En la bicisenda de la avenida Corrientes, a la altura de Pueyrredón, un pibe frena ante el semáforo rojo y pregunta: "Amigo, ¿sabés cómo hago para ir a la Plaza del Congreso?" Viene pedaleando rápido, se lo ve contento, y en su tono, en su ropa, en su bicicleta, reconozco a mis habituales compañeros de furgón en los trenes que van y vienen todos los días entre el conurbano y CABA. Lo imagino llegando desde la estación Lacroze, en Chacarita, y también intuyo, por su desconocimiento del centro porteño, que no es un habitué de las movilizaciones populares. A su modo, él también está por meter "las patas en la fuente", aunque tal vez —prejuicio puro— desconozca la referencia.
Solo es necesario bordear el Congreso, mirar las caras, escuchar lo que cantan, o sus charlas con los vendedores ambulantes, para advertir que esto que está pasando tiene muy poco que ver con las típicas movilizaciones de los conservadores y los liberales argentinos. No son "macristas". Son gente "común", amuchados por un rato para vivar al líder que los quiere sueltos. Es algo más que una sociedad derechizada. Es la vida misma que se volvió de derecha.
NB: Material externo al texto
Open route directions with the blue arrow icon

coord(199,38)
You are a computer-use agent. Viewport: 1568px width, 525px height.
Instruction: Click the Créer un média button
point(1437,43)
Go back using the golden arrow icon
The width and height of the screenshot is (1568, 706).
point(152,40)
Entre los miles que van llegando a la plaza veo a un tipo parecido al fletero que hace unos meses me llevó de Palermo a Wilde y se pasó todo el viaje puteando contra el caos de la ciudad y los piqueteros que le hacen perder tiempo y quedar mal con los clientes. Se parece, pero no es; cada uno de los que me cruzo podría representar a esos que no pertenecen a nuestro círculo más íntimo de afinidad cultural o ideológica, que transitan por fuera de ese anillo de protección que establecimos para preservar nuestra salud mental, pero que están ahi, en nuestra cotidianidad, aunque no los percibamos como actores políticos.
"Veo", entonces, al fumigador que vino al edificio hace poco y discutió con el vecino del departamento de al lado porque "nos están matando a impuestos que usan para mantener a vagos". O a Dardo, un albañil amigo que vive en Sol y Verde (suburbios de José C. Paz) y terminó votando a Massa (eso creo) porque le quemé la cabeza, pero cada vez que salía el tema me decía: "A mí el Estado no me da nada, nunca tuve aguinaldo ni vacaciones, vivo el día a día. Si una semana se me cae un laburo, no como".
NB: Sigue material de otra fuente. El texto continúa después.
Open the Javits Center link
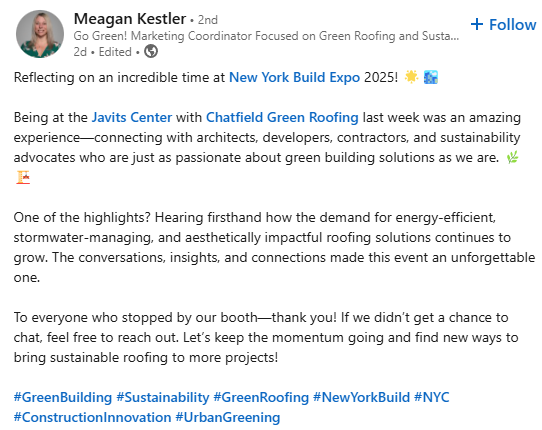542x430 pixels. coord(132,118)
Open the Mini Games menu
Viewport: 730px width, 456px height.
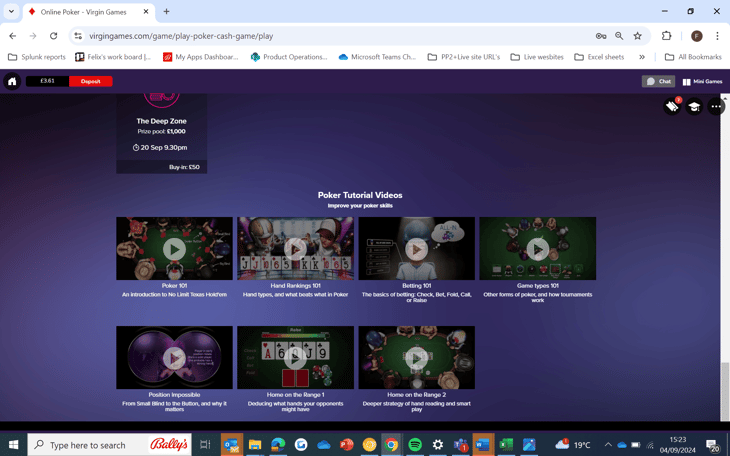[702, 81]
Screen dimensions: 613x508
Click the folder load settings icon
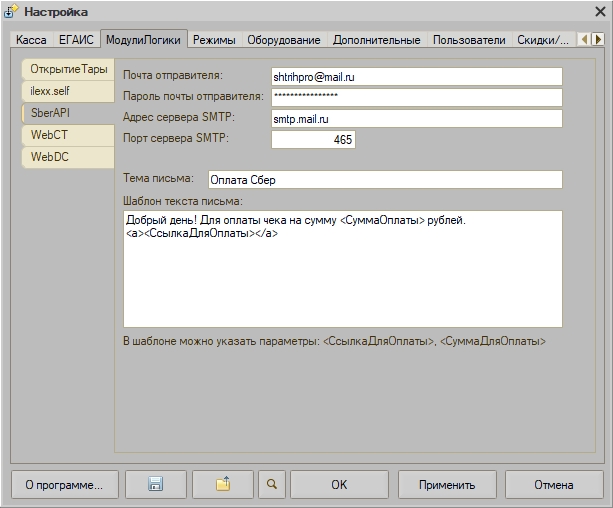tap(223, 485)
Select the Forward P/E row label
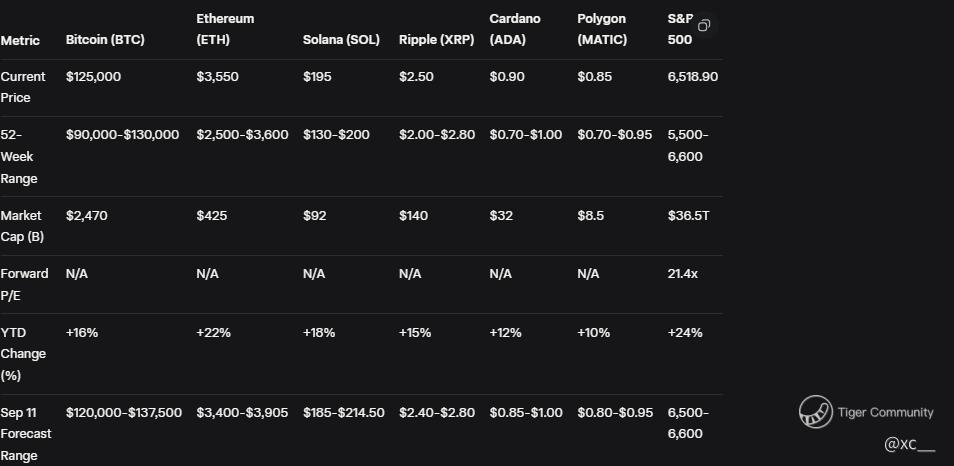954x466 pixels. tap(24, 284)
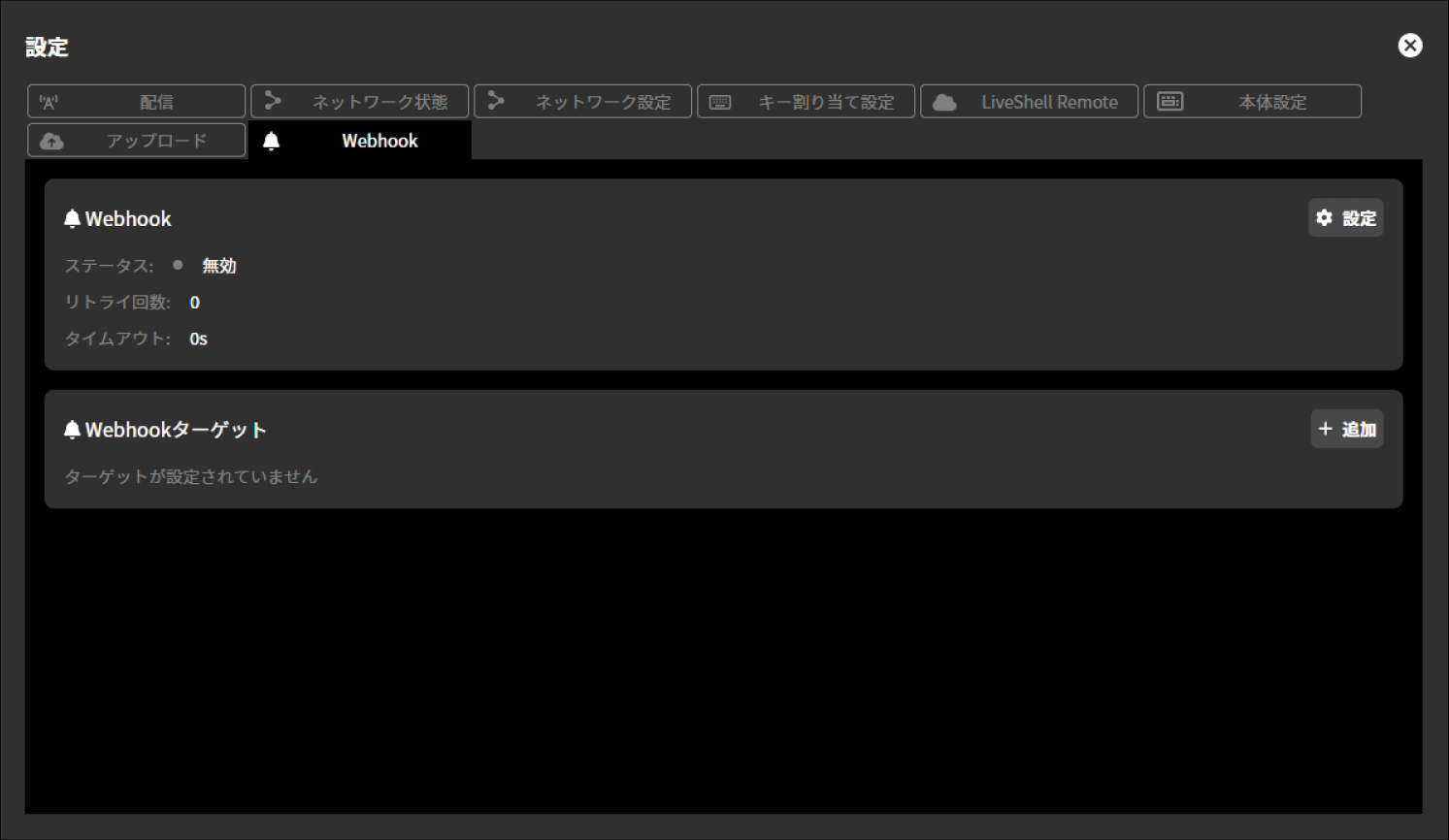The height and width of the screenshot is (840, 1449).
Task: Switch to the 配信 tab
Action: click(x=136, y=101)
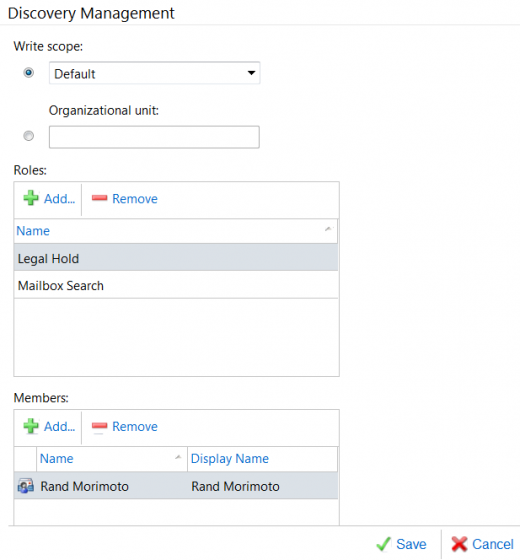Click the red minus icon under Members
520x560 pixels.
99,426
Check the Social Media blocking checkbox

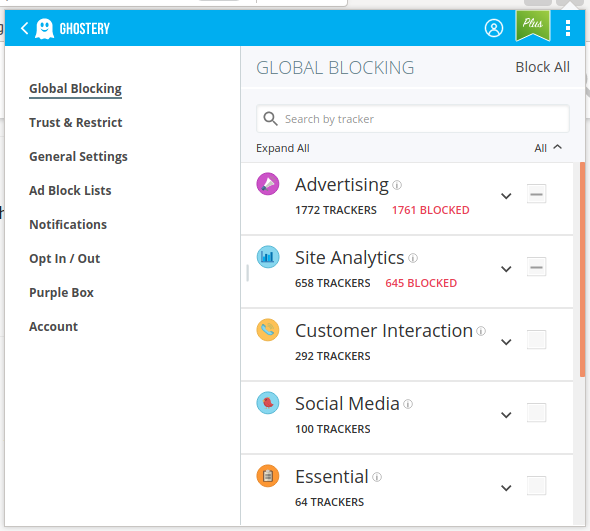pyautogui.click(x=536, y=413)
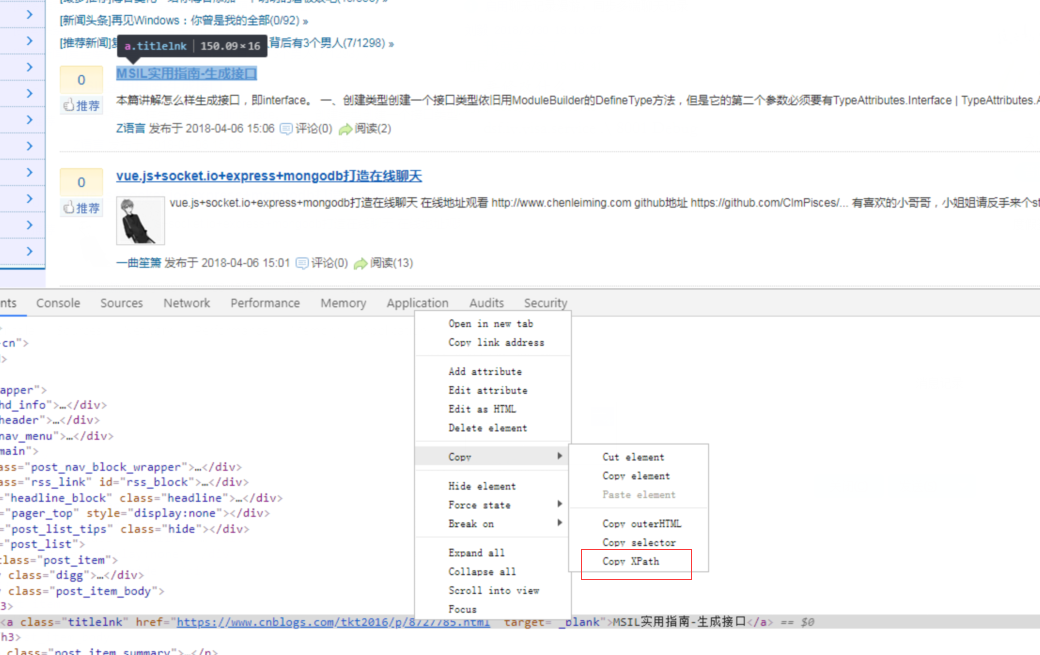Open the Copy submenu entry
Image resolution: width=1040 pixels, height=655 pixels.
pos(460,456)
La vida se volvió de derecha porque desde hace rato la convivencia se tramita con los códigos de la jungla. La lógica individualista —guiada por la necesidad de supervivencia y las ansias de superación personal— impregna ese día a día en la calle, en los codazos para subir al subte, en las historias de Instagram, en el trabajo, en la familia. Nos empujan al narcisismo pero ese narcisismo está lleno de heridas que nunca terminan de supurar.
Una señora se está yendo de la zona del Congreso. Ya va por Rodríguez Peña rumbo a la avenida Belgrano pero no baja el cartel que lleva con orgullo y esperanza: "Javier Milei, en vos confío". La imagen se parece a una estampita que nos daban en la iglesia cuando nos preparábamos para la Primera Comunión y el objeto de confianza era el Sagrado Corazón de Jesús. Seguramente la señora aplaudió hace un ratito cuando el nuevo presidente arengó, como si estuviera anunciando una buena noticia: "No hay plata". Ella aplaudió porque confía en que no habrá plata para los grandes colectivos de los que desconfía (sindicatos, organizaciones sociales, partidos políticos) y que Milei, entonces, abrirá los caminos —como Moisés las aguas del Mar Rojo— para que ella pueda progresar por sus méritos como argentina de bien que es.
Como ella, muchos sienten que están para más y que otros se están quedando con lo que les corresponde. Ese sentimiento existió siempre, pero antes lo capitalizaba el peronismo y ahora lo hace la derecha. Hubo un tiempo en que las políticas públicas propiciaban una movilidad social ascendente. Ese ciclo virtuoso se interrumpió hace ocho años y sus consignas retóricas —"la patria es el otro", "ampliación de derechos", "Estado presente"— se convirtieron en cáscaras vacías, incapaces de cobijar las expectativas de millones de personas.
Deambulé por la zona del Congreso mirando de reojo la plaza, escuchando de lejos, como si esas vallas que cercaban la Avenida de Mayo fueran la frontera que me preservara de un micromundo distópico, plagado de frikis y fascistas. Me volví con una imagen aún más inquietante: la monstruosidad nos acecha desde la más absoluta normalidad.